ASSIGNMENT
Locate the line that contains "Task: Select the 21/03/25" in the entries below, then repeat it and every following line through the line that contains "Given: Open Spotlight", exactly, and no others.

Pixel coordinate grounding data

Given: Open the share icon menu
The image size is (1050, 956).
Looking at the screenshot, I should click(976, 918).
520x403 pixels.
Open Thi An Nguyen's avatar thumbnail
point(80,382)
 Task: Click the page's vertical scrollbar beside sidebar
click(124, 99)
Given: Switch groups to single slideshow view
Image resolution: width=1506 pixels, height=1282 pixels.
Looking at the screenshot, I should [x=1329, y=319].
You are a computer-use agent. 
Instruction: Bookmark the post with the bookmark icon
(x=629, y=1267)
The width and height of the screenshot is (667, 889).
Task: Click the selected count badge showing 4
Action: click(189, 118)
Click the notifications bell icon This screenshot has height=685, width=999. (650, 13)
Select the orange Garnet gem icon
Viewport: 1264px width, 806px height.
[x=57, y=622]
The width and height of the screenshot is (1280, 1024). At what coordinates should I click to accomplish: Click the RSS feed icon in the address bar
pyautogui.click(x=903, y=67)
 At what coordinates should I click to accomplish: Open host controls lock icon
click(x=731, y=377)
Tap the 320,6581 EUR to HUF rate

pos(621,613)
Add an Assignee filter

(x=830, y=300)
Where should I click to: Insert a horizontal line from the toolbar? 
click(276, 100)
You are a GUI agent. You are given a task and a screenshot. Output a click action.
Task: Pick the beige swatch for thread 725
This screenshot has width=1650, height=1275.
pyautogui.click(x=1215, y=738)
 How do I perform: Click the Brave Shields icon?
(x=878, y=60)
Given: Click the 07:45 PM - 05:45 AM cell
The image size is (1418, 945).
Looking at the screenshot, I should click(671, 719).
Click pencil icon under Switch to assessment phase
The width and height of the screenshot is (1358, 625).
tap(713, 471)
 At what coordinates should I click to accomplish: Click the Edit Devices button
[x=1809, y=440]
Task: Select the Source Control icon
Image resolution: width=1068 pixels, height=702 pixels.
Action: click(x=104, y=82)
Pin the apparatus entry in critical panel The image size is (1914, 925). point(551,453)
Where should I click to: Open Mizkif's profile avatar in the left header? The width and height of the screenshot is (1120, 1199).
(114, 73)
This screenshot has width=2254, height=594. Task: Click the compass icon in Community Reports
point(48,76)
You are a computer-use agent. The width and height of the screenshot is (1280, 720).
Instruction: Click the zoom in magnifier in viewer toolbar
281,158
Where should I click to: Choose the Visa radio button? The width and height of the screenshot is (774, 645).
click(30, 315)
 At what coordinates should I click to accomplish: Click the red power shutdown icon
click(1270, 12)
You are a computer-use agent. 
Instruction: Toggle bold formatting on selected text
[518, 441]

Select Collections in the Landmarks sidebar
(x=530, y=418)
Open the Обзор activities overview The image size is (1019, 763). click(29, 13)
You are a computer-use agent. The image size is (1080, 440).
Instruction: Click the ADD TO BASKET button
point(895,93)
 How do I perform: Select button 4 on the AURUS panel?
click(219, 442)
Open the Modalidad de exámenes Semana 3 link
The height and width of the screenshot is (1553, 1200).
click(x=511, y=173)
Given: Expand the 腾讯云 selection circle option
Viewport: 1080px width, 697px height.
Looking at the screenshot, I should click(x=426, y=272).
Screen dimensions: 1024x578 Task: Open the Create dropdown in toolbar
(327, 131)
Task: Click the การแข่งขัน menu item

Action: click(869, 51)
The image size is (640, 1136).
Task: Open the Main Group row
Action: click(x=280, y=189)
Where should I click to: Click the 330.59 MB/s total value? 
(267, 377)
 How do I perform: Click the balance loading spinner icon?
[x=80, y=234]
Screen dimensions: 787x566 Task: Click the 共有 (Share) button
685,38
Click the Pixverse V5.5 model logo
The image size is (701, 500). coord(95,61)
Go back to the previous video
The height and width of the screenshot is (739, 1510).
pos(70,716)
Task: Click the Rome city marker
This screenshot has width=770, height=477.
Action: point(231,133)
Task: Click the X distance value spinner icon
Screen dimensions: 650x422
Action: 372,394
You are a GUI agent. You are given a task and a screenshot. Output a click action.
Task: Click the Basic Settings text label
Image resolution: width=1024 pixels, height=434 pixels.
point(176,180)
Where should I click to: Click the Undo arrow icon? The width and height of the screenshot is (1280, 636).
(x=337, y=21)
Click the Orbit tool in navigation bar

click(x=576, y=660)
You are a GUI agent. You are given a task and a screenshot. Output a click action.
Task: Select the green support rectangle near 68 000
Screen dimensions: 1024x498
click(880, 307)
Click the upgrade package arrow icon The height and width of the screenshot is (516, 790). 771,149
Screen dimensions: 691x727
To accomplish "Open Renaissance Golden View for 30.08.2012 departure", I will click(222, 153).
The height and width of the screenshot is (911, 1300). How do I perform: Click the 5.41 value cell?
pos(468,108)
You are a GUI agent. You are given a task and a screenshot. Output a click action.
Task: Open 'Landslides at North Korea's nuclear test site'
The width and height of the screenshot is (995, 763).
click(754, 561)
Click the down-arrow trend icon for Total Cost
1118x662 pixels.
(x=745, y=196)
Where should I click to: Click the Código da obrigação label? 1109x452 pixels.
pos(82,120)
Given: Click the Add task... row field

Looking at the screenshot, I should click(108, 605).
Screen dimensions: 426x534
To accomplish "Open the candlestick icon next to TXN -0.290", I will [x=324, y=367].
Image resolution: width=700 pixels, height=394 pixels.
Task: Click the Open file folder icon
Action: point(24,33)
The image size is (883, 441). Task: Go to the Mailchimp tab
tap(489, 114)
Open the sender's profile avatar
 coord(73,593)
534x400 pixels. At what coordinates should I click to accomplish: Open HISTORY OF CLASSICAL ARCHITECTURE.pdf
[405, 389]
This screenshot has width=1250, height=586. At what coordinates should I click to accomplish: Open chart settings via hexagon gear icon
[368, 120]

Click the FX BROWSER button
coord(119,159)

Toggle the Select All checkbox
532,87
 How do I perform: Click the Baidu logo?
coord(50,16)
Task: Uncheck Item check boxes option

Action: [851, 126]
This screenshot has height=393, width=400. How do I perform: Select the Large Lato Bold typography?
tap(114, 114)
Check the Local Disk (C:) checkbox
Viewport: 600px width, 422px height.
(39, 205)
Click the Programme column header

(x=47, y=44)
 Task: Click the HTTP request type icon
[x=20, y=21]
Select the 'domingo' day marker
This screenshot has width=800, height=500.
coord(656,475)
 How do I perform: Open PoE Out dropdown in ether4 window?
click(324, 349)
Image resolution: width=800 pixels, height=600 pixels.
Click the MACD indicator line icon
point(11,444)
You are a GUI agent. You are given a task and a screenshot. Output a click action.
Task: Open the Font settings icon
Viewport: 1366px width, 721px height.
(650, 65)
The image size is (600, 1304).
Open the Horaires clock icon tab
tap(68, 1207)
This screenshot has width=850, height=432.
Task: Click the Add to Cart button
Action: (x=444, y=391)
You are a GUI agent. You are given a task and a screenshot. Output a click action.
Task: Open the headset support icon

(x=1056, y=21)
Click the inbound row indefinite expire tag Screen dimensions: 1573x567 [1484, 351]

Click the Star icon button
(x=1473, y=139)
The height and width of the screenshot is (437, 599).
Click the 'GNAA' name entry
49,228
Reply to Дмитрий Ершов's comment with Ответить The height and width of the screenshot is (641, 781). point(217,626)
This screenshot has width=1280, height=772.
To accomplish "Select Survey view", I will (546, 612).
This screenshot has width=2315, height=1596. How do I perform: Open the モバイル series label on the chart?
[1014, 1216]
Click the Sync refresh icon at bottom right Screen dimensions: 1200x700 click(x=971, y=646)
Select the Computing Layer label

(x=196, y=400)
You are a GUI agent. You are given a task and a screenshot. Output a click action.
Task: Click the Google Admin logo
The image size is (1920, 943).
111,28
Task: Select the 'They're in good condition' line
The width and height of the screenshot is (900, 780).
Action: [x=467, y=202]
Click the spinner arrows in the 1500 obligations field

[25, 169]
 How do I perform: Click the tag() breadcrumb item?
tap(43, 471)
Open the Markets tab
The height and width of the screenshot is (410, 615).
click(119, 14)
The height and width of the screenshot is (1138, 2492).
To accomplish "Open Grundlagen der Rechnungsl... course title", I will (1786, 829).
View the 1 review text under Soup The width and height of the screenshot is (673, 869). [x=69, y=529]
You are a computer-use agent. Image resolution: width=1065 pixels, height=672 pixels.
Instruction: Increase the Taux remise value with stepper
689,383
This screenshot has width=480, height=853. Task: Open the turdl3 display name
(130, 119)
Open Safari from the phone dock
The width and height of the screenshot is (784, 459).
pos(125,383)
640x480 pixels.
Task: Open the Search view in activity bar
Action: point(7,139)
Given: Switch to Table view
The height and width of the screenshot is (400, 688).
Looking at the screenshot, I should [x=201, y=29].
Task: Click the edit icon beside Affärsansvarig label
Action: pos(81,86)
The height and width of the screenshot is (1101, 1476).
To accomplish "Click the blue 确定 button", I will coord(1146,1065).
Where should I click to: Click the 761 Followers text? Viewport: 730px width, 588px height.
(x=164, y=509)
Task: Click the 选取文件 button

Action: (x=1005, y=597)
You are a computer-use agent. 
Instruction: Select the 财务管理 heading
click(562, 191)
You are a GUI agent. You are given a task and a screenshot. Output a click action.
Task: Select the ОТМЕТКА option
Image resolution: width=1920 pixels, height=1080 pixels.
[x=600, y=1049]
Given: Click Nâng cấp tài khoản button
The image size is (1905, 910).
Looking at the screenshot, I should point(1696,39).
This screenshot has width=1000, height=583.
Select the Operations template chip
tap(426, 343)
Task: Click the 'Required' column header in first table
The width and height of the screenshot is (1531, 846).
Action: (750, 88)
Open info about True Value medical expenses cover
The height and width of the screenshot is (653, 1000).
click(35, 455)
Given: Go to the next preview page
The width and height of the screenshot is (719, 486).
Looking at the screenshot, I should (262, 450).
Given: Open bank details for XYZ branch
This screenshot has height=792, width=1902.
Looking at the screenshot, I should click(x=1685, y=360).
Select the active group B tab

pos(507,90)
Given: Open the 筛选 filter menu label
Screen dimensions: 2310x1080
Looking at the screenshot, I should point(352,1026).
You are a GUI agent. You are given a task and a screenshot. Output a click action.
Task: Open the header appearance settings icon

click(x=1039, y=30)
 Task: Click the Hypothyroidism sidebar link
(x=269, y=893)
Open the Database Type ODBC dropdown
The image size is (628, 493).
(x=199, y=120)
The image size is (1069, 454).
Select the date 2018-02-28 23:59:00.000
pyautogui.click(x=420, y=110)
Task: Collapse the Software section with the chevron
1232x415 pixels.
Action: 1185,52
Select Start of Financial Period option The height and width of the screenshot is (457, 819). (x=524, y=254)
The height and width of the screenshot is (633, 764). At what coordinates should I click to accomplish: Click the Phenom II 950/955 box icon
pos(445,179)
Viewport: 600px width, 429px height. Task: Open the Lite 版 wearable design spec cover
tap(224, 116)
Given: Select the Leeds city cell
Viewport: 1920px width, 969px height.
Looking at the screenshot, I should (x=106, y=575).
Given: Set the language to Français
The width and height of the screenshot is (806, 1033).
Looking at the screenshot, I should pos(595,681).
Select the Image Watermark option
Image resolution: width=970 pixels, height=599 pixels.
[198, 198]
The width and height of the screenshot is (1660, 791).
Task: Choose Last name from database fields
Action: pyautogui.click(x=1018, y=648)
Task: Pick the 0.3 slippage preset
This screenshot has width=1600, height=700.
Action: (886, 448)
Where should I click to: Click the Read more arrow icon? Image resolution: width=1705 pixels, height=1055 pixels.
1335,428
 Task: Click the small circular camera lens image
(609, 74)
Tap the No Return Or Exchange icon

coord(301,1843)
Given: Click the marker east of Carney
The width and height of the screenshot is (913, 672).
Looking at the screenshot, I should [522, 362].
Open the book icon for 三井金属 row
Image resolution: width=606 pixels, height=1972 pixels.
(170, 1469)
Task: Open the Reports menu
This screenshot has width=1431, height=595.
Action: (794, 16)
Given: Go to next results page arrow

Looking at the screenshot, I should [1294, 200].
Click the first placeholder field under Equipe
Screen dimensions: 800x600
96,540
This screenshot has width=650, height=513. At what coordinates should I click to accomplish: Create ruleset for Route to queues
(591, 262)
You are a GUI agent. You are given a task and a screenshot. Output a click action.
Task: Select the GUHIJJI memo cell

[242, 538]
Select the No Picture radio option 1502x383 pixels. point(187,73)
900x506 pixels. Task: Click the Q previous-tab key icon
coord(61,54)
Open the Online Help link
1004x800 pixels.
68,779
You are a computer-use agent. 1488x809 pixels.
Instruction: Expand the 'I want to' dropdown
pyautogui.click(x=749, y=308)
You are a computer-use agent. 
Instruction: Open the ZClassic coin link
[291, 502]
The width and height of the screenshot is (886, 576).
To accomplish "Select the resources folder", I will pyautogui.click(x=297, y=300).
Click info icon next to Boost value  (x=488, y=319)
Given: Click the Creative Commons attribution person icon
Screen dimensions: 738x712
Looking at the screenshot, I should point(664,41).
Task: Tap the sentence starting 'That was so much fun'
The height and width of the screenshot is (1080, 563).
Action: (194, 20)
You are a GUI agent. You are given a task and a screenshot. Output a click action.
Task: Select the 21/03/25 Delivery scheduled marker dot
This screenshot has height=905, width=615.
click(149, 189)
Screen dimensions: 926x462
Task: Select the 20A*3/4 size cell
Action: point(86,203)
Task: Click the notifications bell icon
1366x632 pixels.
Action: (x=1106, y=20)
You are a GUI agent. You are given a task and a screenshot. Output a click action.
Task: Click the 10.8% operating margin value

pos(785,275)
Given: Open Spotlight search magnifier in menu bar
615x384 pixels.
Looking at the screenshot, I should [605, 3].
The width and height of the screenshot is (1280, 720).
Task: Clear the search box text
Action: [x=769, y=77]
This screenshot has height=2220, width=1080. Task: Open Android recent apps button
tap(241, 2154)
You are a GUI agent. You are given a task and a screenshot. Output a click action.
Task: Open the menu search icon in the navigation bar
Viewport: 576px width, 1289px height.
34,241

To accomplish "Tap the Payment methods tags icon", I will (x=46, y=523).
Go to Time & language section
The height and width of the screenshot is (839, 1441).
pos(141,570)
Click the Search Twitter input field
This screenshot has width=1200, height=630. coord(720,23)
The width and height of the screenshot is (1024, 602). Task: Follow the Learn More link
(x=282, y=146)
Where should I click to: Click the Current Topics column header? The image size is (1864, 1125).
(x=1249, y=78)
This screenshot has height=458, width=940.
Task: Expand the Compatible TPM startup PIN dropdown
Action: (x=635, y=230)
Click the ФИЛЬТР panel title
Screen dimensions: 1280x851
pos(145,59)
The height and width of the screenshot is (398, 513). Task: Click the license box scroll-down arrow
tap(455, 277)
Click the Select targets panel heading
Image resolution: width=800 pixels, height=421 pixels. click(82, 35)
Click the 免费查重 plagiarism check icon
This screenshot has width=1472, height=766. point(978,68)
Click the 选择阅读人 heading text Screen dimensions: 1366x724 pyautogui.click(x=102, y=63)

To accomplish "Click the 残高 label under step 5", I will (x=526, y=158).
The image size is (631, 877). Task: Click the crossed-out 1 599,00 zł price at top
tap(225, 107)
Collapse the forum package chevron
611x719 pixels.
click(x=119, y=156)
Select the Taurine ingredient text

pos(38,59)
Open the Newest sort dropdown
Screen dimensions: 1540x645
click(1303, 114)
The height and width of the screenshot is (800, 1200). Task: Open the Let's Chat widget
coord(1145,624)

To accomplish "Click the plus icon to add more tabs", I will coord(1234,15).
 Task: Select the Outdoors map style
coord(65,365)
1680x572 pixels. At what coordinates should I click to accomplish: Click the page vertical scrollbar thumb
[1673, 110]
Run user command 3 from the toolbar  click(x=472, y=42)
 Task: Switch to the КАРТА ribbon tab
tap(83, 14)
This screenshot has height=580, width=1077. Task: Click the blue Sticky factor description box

EXERCISE RESULT
Task: Select the 21/03/25 Delivery scheduled marker dot
This screenshot has height=905, width=615.
click(149, 189)
Screen dimensions: 926x462
Task: Select the 20A*3/4 size cell
Action: point(86,203)
Task: Click the notifications bell icon
1366x632 pixels.
Action: (x=1106, y=20)
You are a GUI agent. You are given a task and a screenshot. Output a click action.
Task: Click the 10.8% operating margin value

pos(785,275)
Given: Open Spotlight search magnifier in menu bar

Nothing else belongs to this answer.